***** PROVIDED PASSAGE *****

ICE said to transfer women out of detention center that became infamous over allegations of forced sterilization

This article features our client Dawn Wooten and was originally published here.

An immigrant detention center in Georgia where dozens of people alleged they were subjected to unnecessary medical procedures without their consent is no longer detaining any women, US Immigration and Customs Enforcement confirmed in a statement to Insider on Monday.

The Irwin County Detention Center outside Atlanta was the subject of a congressional investigation last year after a nurse at the privately-run facility, Dawn Wooten, alleged that women there were being sterilized without their consent.

A review of medical records, as well as interviews with immigrants detained there, found that women underwent an unusually large number of gynecological procedures, many alleging they were performed without informed consent. Last year, the Mexican government confirmed at least one of its citizens had been the victim of an unauthorized surgery while detained there.

“Do I still have ovaries?” one person asked after waking up from an operation, the Los Angeles Times reported. “Can I still have kids?”

*****

**EXERCISE 1:**
Answer these questions from the article on the Irwin County Detention Center:
(a) Which agency confirmed that the center is no longer detaining any women, and to which outlet did it give that statement?
(b) Where is the Irwin County Detention Center located?
(c) What did the Mexican government confirm last year?
**EXERCISE 2:**
According to the article on the Irwin County Detention Center, what led to the congressional investigation of the facility? Answer in one to three sentences.
The data that follow are separate material and are not connected to the article on the Irwin County Detention Center.

***** RECORD SET *****

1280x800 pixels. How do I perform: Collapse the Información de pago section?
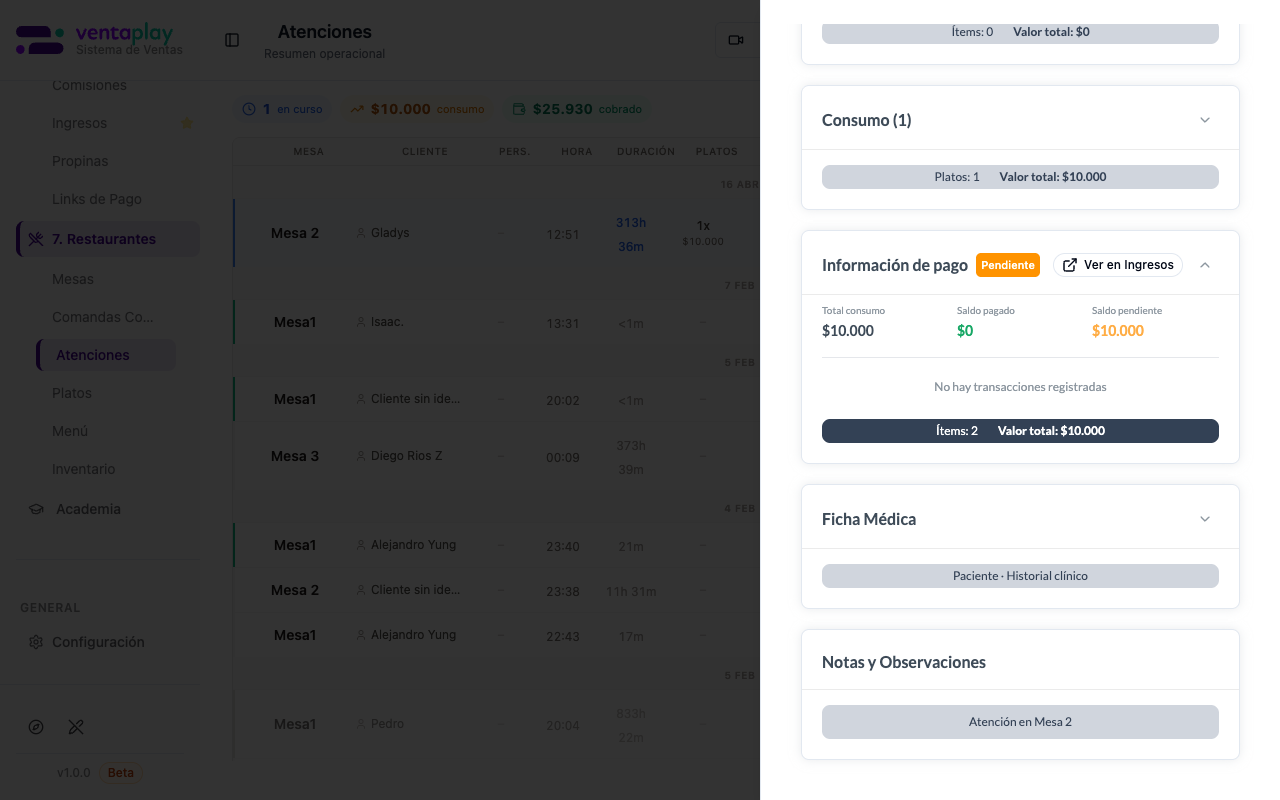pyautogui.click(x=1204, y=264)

*****
***** RECORD SET *****

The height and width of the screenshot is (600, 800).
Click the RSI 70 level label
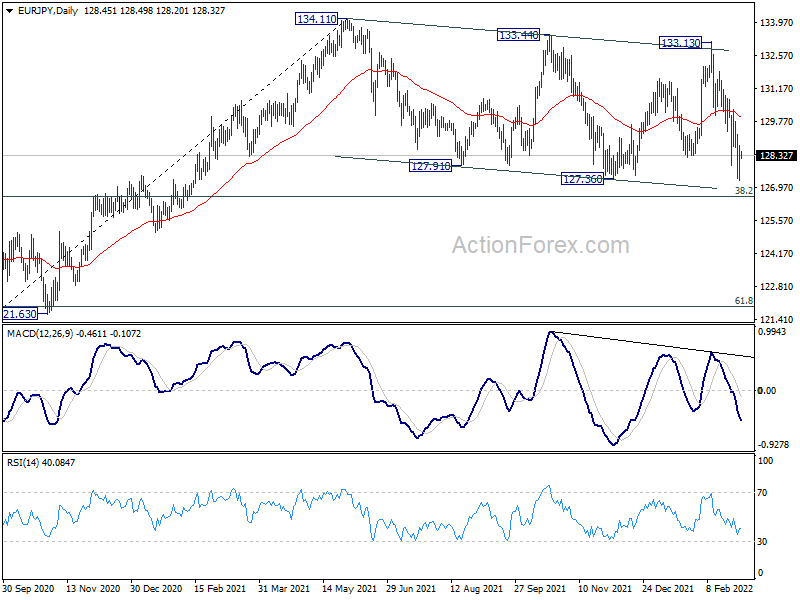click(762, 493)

*****

**EXERCISE ANSWER 1:**
(a) US Immigration and Customs Enforcement (ICE) confirmed it in a statement to Insider.
(b) It is located outside Atlanta, in Georgia.
(c) It confirmed that at least one of its citizens had been the victim of an unauthorized surgery while detained at the center.

**EXERCISE ANSWER 2:**
The investigation followed allegations by Dawn Wooten, a nurse at the privately run facility. She alleged that women there were being sterilized without their consent.